10Au contraire, la différence (c’est-à-dire le parti-pris d’éviter toute ressemblance et de partir dans toutes les directions en empruntant des séries divergentes) tisse en sous-main son réseau arachnéen. Étrangement, on s’aperçoit que l’image de ce réseau se multiplie en philosophie, sous la figure de l’araignée. Elle apparaît dans un fragment d’Héraclite cité par Hisdosus le Scolastique ; dans le Rêve de d’Alembert de Diderot ; dans le jeu de mots pseudo-étymologique de Nietzsche sur Spinoza, qu’il nomme die Spinne ; dans une lettre où Deleuze évoque son admiration pour l’animal et les travaux de Tilquin à son sujet, et dans les célèbres pages qu’il consacre à l’auteur araignée, au centre de sa toile romanesque, dans Proust et les signes.

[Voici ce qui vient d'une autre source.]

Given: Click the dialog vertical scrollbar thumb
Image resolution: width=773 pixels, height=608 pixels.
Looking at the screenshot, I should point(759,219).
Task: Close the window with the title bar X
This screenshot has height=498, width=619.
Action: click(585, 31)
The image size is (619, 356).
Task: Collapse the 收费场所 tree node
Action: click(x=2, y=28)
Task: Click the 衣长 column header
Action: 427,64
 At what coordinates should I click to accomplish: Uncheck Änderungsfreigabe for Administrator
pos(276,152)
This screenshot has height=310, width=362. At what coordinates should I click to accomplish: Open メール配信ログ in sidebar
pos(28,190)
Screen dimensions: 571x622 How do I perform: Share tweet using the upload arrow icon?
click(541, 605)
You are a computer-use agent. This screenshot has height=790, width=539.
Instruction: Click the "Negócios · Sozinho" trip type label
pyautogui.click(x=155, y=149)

11En face de cette toile immensément sensible et où le Tout aussi bien que les parties les plus infimes sont représentés à égalité (ce que les Grecs dissimulent dans la formule, mal comprise en général, sinon des Romantiques : ta panta), l’attitude peut être double. Ceux pour qui comptent avant tout les intentions et les conséquences et accumulent autour d’eux ce qui porte leur sceau, choses et êtres devenus des biens personnels, tandis qu’ils simplifient jusqu’à l’évanescence leur projet de vie, dans la logique d’une homogénéisation – ceux-là ignorent tout d’une toile et ne connaissent que les routes directes où peut se lire un illusoire « progrès ». Ceux au contraire qui laissent s’installer autour d’eux comme à demeure les choses et les êtres qui valent pour eux-mêmes et sont donc à la fois dans d’extrêmes différences et une forme de voisinage où l’on ne sait plus réellement distinguer entre minéral et végétal, animal et humain – ceux-là ne peuvent qu’être entourés de mille amis, mille frères qui les saluent depuis leur « puissante vie inorganique », et déposent sur leur visage un éternel demi-sourire.

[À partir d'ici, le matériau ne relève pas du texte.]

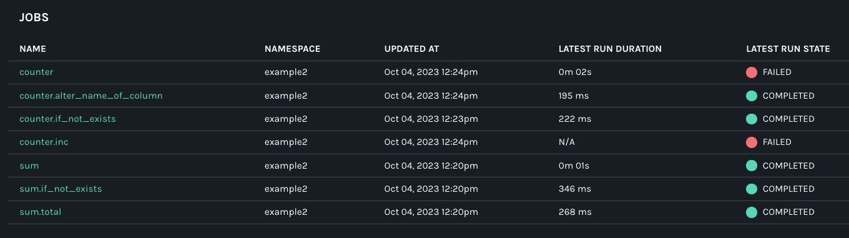This screenshot has width=849, height=238.
Task: Click the green status dot for sum
Action: tap(752, 166)
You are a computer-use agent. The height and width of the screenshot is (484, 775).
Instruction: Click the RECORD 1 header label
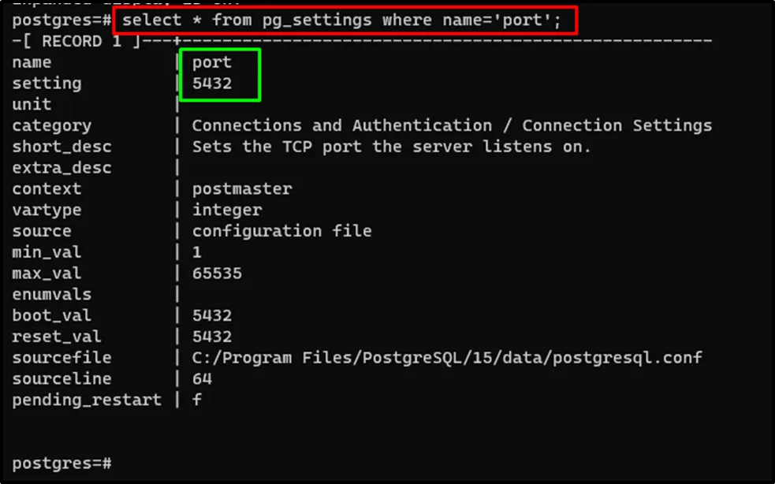click(x=72, y=41)
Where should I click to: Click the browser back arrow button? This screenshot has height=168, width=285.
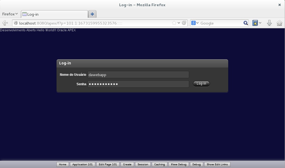point(5,23)
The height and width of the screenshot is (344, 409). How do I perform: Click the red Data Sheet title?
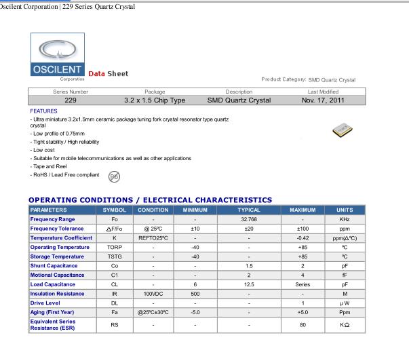[108, 73]
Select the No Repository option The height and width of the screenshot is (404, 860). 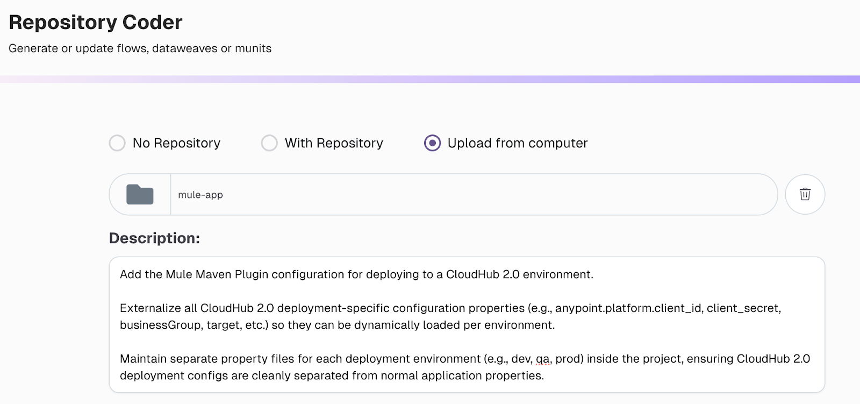coord(117,143)
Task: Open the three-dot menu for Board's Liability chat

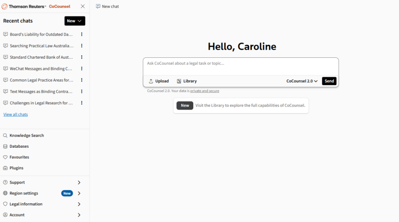Action: tap(81, 34)
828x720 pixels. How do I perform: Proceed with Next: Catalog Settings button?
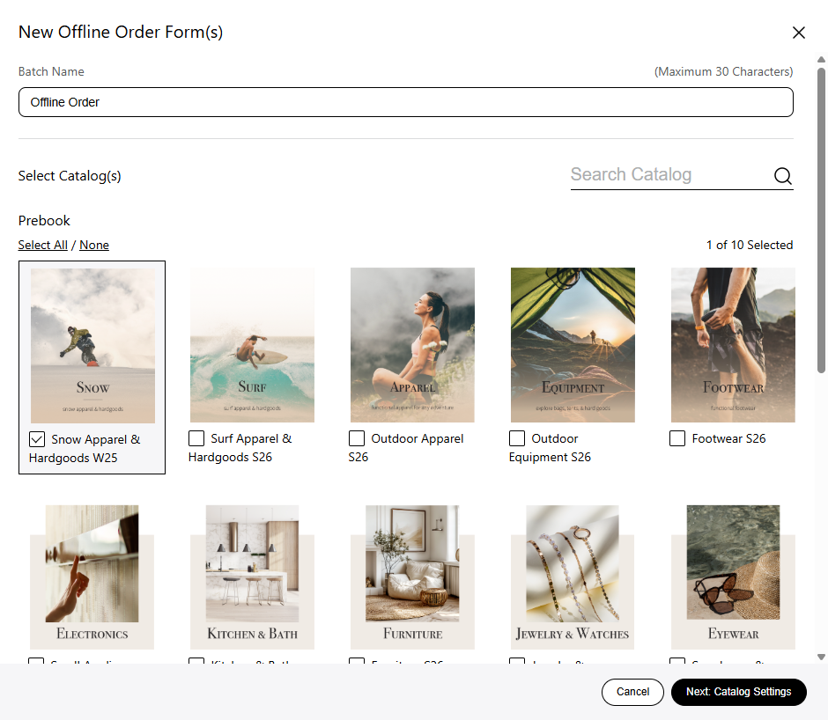click(738, 692)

12Il est donc question de temps. Et de temps, pour le dire ainsi, proliférant, ou qui fasse du moins proliférer ses contenus, ses « tempo-objets ». On pourrait penser ce temps de manière husserlienne, en desserrant la prise de l’attention au présent et en reportant toute son énergie sur les rétentions qui ne cessent de tisser leur toile ou leur traîne jusque dans les profondeurs insondables du passé, ou sur les protentions de ce qui s’esquisse ou se profile d’avenir, à partir du passé et de ses recoupes. C’est l’imprévisibilité constitutive du futur qui, en retour, vient modifier les contenus de telle singularité du passé et redéterminer toutes les séquences singulières du réseau. Cette imprévisibilité, brutalement revenue du futur où elle règne en maîtresse absolue, vers le passé où elle devrait être impensable, arrache à l’esprit sensible des cris d’émerveillement. Daniel Charles les rattachait, pour une raison que, pour ma part, je n’ai pas élucidée, mais qui est son Rosebud à lui, à des publications désuètes : L’Almanach Vermot, La Famille Fenouillard, Le Sapeur Camembert, Les Pieds-Nickelés, Bicot Président de Club. « C’est formidable, c’est épatant car justement… », disait-il alors, enchaînant sur une rencontre et une rencontre de rencontres qu’il lui appartenait de conter avec verve.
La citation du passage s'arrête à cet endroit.